Stored records:
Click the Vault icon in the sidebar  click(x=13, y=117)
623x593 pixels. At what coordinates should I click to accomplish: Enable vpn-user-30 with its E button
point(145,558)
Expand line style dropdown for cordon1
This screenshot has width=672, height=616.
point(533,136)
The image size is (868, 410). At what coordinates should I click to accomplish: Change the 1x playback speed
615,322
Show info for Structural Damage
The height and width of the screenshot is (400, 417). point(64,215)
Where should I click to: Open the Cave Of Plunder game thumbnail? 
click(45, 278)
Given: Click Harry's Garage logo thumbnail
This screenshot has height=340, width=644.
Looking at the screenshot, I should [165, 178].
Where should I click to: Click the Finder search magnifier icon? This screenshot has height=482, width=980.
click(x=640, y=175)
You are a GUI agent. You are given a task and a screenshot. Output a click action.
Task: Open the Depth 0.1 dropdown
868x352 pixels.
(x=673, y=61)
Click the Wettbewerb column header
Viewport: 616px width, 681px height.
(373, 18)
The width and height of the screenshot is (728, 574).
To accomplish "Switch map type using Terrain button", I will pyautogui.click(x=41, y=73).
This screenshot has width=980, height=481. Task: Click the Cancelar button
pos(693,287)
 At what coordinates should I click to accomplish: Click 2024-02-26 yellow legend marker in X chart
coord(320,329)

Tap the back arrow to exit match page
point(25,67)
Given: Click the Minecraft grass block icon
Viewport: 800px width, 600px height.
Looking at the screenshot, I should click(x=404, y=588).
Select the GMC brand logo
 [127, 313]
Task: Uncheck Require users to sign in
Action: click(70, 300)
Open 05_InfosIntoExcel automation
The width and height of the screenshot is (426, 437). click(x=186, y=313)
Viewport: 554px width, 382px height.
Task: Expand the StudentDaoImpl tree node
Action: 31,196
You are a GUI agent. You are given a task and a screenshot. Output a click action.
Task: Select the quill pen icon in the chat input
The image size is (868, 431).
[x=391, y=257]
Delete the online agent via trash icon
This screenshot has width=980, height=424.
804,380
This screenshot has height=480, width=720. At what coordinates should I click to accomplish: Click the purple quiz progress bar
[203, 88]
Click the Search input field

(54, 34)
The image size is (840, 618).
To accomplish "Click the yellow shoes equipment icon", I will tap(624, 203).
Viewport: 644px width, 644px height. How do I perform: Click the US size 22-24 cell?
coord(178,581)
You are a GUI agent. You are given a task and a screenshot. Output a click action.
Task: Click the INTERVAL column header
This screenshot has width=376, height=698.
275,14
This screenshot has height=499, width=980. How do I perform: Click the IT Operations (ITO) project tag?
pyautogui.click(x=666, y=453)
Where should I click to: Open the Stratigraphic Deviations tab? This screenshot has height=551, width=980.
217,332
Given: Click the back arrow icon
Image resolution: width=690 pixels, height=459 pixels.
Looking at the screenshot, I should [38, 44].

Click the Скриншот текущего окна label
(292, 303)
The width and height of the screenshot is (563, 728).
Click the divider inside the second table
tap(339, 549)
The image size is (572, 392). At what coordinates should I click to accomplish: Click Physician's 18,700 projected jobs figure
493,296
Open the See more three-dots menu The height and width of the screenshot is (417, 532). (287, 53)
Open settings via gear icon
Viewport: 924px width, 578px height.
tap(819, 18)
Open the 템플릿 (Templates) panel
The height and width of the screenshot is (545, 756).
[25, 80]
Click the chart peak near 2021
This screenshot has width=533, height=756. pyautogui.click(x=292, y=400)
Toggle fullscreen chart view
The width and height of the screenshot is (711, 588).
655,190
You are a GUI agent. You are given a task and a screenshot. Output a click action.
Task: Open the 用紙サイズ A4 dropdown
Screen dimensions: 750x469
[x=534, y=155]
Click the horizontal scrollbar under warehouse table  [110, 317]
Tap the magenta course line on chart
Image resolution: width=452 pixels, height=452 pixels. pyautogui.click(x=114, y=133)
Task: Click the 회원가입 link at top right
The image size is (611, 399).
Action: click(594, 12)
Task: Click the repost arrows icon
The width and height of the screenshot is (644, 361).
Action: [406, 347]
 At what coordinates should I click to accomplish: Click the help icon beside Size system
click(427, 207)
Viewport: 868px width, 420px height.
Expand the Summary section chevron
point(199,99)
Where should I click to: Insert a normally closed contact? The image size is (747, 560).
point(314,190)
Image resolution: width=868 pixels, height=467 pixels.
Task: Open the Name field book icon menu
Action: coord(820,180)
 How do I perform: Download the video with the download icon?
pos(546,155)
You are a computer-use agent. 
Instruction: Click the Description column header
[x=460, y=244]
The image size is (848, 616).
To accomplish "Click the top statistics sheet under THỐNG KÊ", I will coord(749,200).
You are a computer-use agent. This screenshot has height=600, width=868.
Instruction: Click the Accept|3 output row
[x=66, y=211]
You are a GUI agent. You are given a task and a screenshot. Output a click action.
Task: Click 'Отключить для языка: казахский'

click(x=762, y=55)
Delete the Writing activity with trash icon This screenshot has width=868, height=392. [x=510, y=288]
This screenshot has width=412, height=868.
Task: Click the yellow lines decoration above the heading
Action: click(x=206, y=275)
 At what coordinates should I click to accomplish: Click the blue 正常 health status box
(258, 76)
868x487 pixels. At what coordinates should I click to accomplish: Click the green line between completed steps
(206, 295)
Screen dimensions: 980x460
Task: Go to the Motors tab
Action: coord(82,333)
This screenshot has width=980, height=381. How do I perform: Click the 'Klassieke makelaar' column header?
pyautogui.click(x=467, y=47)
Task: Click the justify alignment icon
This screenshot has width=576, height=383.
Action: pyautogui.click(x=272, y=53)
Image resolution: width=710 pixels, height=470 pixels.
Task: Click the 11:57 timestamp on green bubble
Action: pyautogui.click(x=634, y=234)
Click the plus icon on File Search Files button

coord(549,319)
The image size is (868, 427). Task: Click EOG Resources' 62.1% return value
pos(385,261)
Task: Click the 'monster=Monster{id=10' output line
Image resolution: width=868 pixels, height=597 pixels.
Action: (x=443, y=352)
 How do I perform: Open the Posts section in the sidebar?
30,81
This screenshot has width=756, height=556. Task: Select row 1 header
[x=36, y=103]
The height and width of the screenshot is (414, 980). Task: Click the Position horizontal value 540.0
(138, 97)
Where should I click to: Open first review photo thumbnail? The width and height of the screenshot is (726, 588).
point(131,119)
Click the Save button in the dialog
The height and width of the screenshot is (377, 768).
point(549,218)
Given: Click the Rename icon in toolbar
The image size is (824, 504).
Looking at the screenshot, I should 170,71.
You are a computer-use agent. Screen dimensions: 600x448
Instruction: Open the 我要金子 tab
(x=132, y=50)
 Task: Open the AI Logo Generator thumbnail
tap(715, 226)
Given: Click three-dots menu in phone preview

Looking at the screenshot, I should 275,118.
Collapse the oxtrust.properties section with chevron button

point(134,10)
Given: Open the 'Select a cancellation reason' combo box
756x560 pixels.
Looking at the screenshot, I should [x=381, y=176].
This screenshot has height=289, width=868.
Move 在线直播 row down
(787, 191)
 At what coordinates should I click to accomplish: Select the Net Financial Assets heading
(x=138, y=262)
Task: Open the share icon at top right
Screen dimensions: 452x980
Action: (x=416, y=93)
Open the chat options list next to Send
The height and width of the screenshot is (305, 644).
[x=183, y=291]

TASK DIRECTIONS
Scan the entries above for the string "computer" and copy each line containing it.

EXPECTED OUTPUT
You are a computer-use agent. 
You are a computer-use agent. This screenshot has height=600, width=868.
You are a computer-use agent. Screen dimensions: 600x448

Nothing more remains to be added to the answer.